I’m the youngest in my family and often misunderstood by my parents and siblings. I acknowledge my constant mood swings but I also expect that my family understand my position as someone in her early 20s.

My siblings are understanding to an extent, but they also sometimes aren’t able to relate to the mental stress I’m enduring due to the pressure of studies and work.

I am a student and also work remotely, which is why I find it difficult to manage being more present at home, a complaint that my parents and siblings often make. I understand their displeasure but I’m also in a fix.

Can you please help me work around this situation?

— A misunderstood Gen Z

Dear misunderstood Gen Z,

It sounds like you’re managing a lot of responsibilities and experiencing significant stress. It's understandable that balancing your studies, work, and family expectations can be challenging.

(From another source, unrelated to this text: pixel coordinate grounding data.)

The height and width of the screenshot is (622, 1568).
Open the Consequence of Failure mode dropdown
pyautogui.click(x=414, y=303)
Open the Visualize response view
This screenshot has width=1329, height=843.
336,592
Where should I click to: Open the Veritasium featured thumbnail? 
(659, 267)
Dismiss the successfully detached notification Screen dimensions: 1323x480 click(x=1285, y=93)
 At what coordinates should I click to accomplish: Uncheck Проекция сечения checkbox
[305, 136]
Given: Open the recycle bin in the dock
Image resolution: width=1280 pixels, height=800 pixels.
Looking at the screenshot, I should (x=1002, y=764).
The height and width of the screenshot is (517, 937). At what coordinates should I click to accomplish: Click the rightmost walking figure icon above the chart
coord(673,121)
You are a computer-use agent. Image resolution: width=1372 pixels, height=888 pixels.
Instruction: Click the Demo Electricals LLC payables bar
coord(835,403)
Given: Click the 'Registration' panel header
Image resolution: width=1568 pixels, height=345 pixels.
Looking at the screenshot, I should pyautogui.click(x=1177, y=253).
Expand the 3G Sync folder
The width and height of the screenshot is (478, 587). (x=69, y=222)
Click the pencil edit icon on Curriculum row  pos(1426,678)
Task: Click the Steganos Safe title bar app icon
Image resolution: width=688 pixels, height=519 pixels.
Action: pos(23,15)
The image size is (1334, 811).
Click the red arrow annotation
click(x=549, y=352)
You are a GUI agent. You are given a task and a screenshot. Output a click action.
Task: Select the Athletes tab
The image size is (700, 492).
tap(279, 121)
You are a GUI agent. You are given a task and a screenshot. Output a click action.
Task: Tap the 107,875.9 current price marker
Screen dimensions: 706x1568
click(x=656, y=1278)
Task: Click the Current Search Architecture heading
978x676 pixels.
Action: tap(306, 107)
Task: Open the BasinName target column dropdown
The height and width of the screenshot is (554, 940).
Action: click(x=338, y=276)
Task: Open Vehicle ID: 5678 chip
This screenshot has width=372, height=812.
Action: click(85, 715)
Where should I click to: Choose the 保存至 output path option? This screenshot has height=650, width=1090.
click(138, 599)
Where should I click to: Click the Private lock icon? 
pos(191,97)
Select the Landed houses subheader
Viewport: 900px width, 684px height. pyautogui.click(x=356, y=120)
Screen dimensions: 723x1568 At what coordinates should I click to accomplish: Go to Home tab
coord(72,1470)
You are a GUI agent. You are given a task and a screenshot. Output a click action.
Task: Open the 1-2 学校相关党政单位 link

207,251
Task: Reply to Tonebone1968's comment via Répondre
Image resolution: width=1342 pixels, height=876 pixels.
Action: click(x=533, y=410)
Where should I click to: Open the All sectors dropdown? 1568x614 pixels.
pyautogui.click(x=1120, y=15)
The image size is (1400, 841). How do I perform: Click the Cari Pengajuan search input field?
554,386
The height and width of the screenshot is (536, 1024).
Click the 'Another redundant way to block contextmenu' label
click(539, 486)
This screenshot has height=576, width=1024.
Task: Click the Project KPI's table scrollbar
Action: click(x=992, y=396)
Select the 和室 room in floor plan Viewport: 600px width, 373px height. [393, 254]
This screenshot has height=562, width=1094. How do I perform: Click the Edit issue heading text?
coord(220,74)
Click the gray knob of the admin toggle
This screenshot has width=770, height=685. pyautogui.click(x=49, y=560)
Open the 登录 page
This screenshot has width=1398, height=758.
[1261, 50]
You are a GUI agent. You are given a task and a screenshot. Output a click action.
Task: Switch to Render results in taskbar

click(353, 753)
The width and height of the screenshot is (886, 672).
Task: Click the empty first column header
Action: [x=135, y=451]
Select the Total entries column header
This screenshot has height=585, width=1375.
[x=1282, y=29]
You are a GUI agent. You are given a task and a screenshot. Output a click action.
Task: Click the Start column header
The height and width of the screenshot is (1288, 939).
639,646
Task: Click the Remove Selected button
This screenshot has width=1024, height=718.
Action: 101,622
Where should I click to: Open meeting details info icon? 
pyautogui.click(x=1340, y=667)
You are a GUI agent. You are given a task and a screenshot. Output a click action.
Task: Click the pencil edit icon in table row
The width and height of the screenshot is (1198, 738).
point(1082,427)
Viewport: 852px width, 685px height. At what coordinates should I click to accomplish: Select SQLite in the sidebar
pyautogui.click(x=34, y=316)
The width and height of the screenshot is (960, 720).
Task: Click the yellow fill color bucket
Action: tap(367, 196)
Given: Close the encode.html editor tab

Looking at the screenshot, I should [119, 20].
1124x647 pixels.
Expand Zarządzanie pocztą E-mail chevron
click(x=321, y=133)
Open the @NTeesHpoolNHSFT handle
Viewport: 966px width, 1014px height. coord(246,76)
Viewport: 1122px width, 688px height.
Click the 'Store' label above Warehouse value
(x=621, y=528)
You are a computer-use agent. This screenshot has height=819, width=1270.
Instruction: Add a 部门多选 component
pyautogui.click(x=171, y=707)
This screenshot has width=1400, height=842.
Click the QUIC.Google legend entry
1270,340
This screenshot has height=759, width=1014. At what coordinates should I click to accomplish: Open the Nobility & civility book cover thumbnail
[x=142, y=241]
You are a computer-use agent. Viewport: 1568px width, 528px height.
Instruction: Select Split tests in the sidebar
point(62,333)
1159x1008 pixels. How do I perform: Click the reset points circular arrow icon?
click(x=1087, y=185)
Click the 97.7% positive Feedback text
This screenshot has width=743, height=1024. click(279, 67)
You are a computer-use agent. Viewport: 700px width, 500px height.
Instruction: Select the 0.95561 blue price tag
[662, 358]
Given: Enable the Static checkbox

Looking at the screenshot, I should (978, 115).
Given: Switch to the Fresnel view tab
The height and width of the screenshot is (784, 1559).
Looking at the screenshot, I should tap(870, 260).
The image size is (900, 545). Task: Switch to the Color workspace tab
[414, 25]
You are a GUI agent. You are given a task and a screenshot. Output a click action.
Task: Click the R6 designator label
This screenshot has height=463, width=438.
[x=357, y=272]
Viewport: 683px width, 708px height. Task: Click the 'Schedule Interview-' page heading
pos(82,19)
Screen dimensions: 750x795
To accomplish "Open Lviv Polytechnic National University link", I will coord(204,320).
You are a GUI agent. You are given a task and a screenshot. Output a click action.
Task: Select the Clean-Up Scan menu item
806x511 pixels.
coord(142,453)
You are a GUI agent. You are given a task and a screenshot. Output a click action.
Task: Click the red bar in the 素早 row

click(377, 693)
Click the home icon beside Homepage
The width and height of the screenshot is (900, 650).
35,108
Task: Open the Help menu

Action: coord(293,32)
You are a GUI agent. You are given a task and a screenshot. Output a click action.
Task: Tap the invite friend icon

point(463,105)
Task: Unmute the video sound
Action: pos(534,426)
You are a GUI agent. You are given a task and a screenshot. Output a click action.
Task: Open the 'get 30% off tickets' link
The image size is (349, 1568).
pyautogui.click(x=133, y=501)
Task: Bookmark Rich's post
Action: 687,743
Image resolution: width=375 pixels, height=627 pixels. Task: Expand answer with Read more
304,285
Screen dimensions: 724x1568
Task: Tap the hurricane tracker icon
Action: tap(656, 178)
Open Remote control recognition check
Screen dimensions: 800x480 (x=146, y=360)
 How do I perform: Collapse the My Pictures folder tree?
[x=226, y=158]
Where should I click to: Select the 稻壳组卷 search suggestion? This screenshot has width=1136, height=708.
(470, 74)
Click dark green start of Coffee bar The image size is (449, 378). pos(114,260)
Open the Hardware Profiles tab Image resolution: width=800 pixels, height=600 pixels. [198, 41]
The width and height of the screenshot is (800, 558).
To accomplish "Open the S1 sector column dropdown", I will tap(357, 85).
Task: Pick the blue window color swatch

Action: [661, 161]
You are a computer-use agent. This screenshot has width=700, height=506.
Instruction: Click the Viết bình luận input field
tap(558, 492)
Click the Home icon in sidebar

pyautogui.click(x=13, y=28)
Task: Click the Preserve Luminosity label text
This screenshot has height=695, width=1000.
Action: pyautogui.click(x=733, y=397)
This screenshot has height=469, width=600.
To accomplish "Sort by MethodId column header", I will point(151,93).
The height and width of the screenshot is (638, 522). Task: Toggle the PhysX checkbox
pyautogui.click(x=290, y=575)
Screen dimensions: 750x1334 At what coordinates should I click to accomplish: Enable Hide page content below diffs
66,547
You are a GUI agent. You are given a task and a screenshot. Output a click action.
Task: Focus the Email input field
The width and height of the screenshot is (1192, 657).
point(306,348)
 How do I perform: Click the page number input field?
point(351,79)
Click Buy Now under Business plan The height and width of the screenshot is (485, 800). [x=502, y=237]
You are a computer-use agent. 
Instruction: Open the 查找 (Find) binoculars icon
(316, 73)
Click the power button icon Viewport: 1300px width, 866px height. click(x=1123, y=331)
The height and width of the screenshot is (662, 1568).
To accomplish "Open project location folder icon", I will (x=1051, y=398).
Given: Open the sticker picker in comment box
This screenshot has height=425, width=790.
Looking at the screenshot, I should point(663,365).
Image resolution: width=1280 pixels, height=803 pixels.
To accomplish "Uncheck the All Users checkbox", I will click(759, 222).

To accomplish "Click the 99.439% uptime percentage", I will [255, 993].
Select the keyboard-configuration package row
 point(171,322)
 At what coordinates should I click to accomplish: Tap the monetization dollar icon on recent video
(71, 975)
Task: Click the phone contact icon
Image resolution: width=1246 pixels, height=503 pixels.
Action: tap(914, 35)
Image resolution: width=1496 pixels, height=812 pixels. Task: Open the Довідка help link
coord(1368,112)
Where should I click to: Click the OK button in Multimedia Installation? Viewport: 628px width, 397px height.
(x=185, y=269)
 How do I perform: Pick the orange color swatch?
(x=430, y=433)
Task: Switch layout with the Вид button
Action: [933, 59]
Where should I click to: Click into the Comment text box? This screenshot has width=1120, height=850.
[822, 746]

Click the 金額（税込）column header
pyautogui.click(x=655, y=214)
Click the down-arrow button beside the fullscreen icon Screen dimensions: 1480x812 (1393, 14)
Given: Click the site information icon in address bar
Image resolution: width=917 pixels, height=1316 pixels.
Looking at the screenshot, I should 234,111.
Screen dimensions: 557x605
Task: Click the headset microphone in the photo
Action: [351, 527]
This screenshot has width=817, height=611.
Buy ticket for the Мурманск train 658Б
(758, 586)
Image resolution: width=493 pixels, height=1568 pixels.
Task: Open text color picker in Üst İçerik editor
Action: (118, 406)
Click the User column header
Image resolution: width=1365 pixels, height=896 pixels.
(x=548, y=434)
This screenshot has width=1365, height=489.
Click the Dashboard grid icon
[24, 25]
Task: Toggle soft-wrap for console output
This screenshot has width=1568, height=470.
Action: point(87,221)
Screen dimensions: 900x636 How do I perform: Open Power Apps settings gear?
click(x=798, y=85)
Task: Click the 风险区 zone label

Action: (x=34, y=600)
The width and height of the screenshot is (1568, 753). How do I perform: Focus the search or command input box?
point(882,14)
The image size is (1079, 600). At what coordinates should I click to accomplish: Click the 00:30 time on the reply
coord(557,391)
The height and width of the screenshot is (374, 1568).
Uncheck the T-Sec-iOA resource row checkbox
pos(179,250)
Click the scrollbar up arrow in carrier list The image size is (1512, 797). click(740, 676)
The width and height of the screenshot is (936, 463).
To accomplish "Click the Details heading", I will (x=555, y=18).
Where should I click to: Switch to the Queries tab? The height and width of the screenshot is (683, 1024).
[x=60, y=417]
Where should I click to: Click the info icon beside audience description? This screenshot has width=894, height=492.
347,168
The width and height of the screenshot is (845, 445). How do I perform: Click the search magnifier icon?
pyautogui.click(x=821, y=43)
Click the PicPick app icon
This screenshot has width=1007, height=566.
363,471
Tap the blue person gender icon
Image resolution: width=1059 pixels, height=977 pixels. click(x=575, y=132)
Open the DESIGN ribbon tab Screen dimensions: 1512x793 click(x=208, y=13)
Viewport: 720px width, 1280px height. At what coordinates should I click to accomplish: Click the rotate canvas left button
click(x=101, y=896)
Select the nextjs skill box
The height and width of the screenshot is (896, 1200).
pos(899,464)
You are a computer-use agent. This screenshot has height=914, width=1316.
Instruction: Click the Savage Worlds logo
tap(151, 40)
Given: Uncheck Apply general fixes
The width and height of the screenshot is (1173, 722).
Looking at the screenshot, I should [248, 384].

Let’s take a closer look at your situation.

First of all, I would encourage you to acknowledge your emotions and start becoming more aware of your triggers. Your stress and mood swings are real and deserve attention. It is okay to feel how you’re feeling. Try reflecting on what specifically triggers your mood swings and stress. Identifying these can help you manage them more effectively.

I hear you expressing that you expect your family to understand your position and while your siblings are understanding they aren’t able to relate to your mental stress.

The thing with expectations is, they need to be communicated and managed.

Expectations without the above are just thoughts. This would require you to have a candid conversation with your family members on what’s going on for you and how you’re feeling.

Explain the pressures you’re facing in a calm and clear manner. Use "I" statements to express your feelings without sounding accusatory, such as "I feel overwhelmed when I’m not understood".

In addition, let your family know about your daily schedule and commitments. Communicate to them what is important to you (work, studies and family) and how you’ve been feeling and what you need from then (their support and understanding) This transparency can help them understand why you might not always be available and be able to support you in a way that you need.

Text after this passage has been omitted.